A paid informer for the FBI from 1960 to 1965 and its "ace in the hole" inside the Ku Klux Klan, Rowe served a stint as the head of a Birmingham klavern's so-called "action squad" and he has publicly admitted helping to beat up black bus riders. But he always denied shooting at Mrs. Liuzzo and said he only pretended to do so. He maintained that Wilkins and Eaton shot at her car and that Thomas, who was driving, egged them on.
At the negligence trial here, both Wilkins (on videotape) and Thomas testified that Rowe had urged pursuit of Mrs. Liuzzo's car and that Rowe fired the fatal shot. A polygraph expert testified that in his opinion, the two Klansmen were telling the truth.
Judge Joiner held otherwise. He said Wilkins "is not a believable witness." As for Thomas, the judge added, his testimony "was sharply impeached" by his former wife who "testified that Thomas told her that Wilkins shot Mrs. Liuzzo at his direction."

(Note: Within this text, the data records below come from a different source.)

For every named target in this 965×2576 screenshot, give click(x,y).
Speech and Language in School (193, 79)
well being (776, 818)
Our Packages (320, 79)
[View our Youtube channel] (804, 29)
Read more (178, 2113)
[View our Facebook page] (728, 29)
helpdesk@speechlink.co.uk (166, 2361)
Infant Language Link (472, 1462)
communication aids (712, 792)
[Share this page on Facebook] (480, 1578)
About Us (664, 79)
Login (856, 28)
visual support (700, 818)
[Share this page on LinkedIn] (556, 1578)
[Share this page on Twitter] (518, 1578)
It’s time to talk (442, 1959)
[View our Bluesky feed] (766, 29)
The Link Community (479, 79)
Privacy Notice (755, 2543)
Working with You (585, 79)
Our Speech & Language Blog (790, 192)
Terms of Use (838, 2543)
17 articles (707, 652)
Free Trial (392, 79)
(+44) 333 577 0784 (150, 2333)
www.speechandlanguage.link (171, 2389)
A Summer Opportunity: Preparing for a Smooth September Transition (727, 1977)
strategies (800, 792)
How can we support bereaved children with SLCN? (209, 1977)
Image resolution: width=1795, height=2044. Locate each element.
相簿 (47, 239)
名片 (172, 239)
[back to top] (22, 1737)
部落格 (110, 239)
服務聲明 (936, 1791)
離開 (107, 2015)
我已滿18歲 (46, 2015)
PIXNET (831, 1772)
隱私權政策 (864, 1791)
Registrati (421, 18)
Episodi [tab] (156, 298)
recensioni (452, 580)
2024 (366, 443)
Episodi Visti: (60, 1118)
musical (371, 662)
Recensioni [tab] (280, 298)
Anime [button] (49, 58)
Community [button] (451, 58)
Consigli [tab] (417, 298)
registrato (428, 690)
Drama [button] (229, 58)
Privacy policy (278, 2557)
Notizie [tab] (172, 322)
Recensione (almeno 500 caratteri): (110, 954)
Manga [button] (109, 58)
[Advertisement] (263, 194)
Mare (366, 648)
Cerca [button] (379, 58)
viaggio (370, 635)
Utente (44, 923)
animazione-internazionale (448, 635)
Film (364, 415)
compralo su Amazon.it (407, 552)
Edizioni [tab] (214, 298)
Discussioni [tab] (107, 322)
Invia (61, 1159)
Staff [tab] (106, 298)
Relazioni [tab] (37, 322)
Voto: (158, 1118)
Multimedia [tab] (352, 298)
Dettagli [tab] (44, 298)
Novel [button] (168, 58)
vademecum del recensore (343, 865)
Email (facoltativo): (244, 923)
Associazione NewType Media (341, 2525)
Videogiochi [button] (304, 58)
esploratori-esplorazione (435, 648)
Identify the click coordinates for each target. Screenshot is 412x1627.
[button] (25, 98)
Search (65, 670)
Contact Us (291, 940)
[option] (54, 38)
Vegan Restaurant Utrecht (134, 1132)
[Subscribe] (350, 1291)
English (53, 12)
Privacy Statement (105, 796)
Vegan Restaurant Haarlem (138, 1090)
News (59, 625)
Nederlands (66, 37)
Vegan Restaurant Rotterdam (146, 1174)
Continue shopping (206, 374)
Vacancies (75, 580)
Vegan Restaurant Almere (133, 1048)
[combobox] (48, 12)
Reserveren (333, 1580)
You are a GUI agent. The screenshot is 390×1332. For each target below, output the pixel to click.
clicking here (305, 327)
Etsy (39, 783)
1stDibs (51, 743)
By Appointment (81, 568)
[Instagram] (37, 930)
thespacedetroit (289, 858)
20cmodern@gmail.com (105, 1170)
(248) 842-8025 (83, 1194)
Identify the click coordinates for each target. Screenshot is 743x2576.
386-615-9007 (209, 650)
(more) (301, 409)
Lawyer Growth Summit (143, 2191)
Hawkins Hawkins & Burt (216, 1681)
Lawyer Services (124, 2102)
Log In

Convinced that "Rowe did not shoot Mrs. Liuzzo" and that he actually tried to "defuse the situation without blowing his cover," the court said that the only other issue was whether FBI agents were negligent in directing Rowe to accompany the Klansmen. Describing Rowe as "a good informer, perhaps the best informer in the whole area . . . and trusted by the Klan leadership," the judge found no fault with the assignment.
Two of Mrs. Liuzzo's children, Sally, 24, and Anthony, 28, were plainly shocked when they read the decision. Sally, who said she was 6 when her mother was killed, began weeping. Anthony kept shaking his head. Later, at a news conference, he denounced Rowe as a "thug" who was "let loose by the FBI."
Robb said the opinion illustrated to him the need for amending the Federal Tort Claims Act to allow jury trials in such cases. Co-counsel Jeff Long protested that the ruling ignored the question of what restrictions the government is obliged to place on its informers. The two lawyers said an appeal will be considered.